Das High Level Panel on Fragile States der Afrikanischen Entwicklungsbank hat vor Kurzem eine Abhandlung publiziert, die unter anderem wichtige Faktoren für die Friedenssicherung benennt. Dazu gehören:

  • mehr Arbeitsplätze für junge Leute, damit junge Männer eine Alternative zum Anschluss an eine Miliz haben,
  • erfolgreiche Urbanisierung, weil Städte unter Bevölkerungswachstum und zunehmender Ungleichheit leiden,
  • gute Regierungsführung im Rohstoffsektor, weil Konflikte sich oft an Bodenschätzen entzünden, und
  • Anpassung an den Klimawandel, weil die globale Erwärmung Probleme von Land- und Wasserknappheit verschärft.

Die übergeordneten Probleme sind weiterhin Armut und Ungleichheit, betont das Panel, das von der liberianischen Präsidentin Ellen Johnson Sirleaf geleitet wird: „Afrikas derzeitiges Wachstum schließt große Regionen und soziale Gruppen aus und verschärft so Konflikt- und Instabilitätsrisiken." Die Experten raten der Politik, in „regionale Stabilitätsstrukturen" zu investieren und die „Fähigkeit des Privatsektors und der Zivilgesellschaft, Dienstleistungen für das Gemeinwohl zu erbringen", besser zu nutzen.
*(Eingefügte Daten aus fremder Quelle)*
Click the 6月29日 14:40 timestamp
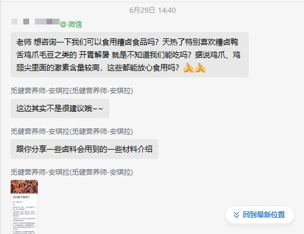Viewport: 304px width, 234px height. pyautogui.click(x=153, y=10)
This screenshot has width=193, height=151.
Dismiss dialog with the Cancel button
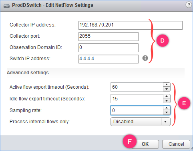(x=176, y=144)
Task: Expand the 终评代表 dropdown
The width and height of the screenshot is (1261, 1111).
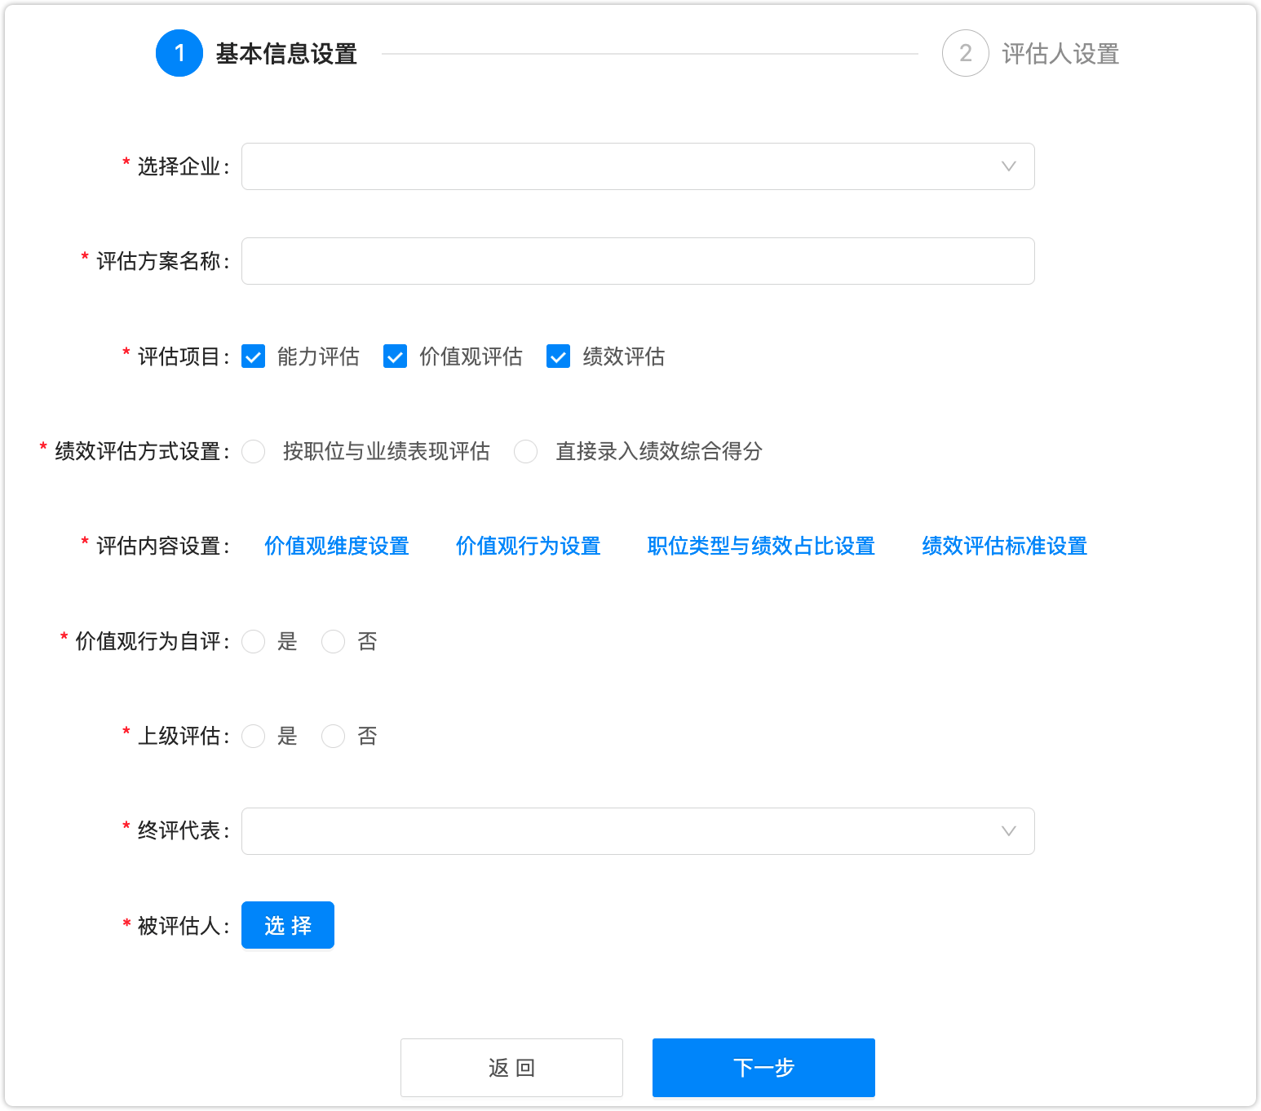Action: click(637, 831)
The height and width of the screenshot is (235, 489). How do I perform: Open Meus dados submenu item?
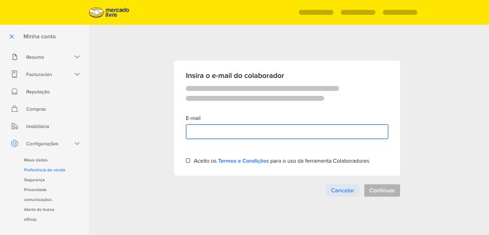pyautogui.click(x=36, y=160)
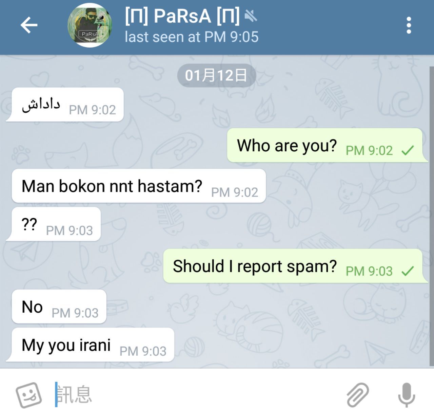Screen dimensions: 434x409
Task: Tap the 01月12日 date badge
Action: [x=216, y=75]
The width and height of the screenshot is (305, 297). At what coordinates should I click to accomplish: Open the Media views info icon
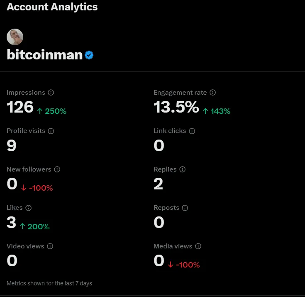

Sie fordern die Geber zudem auf, mehr miteinander zu kooperieren, als zu rivalisieren.

Die OECD streicht in ihrem aktuellen Bericht hingegen auch das Thema Steuern heraus. Zwar überträfen Heimatüberweisungen von Migranten in manchen fragilen Staaten die ODA-Einnahmen, aber die am wenigsten entwickelten fragilen Länder hingen weiterhin von Entwicklungshilfe ab. Laut OECD bekommen fragile Staaten praktisch keine ausländischen Direktinvestitionen. Sie müssten daher mehr Steuern im Inland einnehmen. Diese Einnahmen sollten der Staatsbildung dienen, meinen die Autoren. Wenn öffentliche Dienstleistungen gut funktionierten, werde dies den Sozialvertrag zwischen Staat und Bürgern stärken. Geber sollten deswegen fragile Staaten darin unterstützen, Institutionen zur Eintreibung von Steuern aufzubauen, urteilt die OECD.

Allerdings gesteht die OECD ein, dass Erträge aus Bodenschätzen oft nicht zum Staatsaufbau genutzt werden: „Weil multinationale Unternehmen viel zu großzügig von Steuern befreit werden, entgehen fragilen Staaten oft Einnahmen." Die OECD fordert Geber auf, die Regierungen schwacher Staaten in ihren Verhandlungen mit multinationalen Firmen zu stärken und ihnen zu helfen, Gelder aufzuspüren, die auf illegitime Weise aus ihren Ländern abfließen.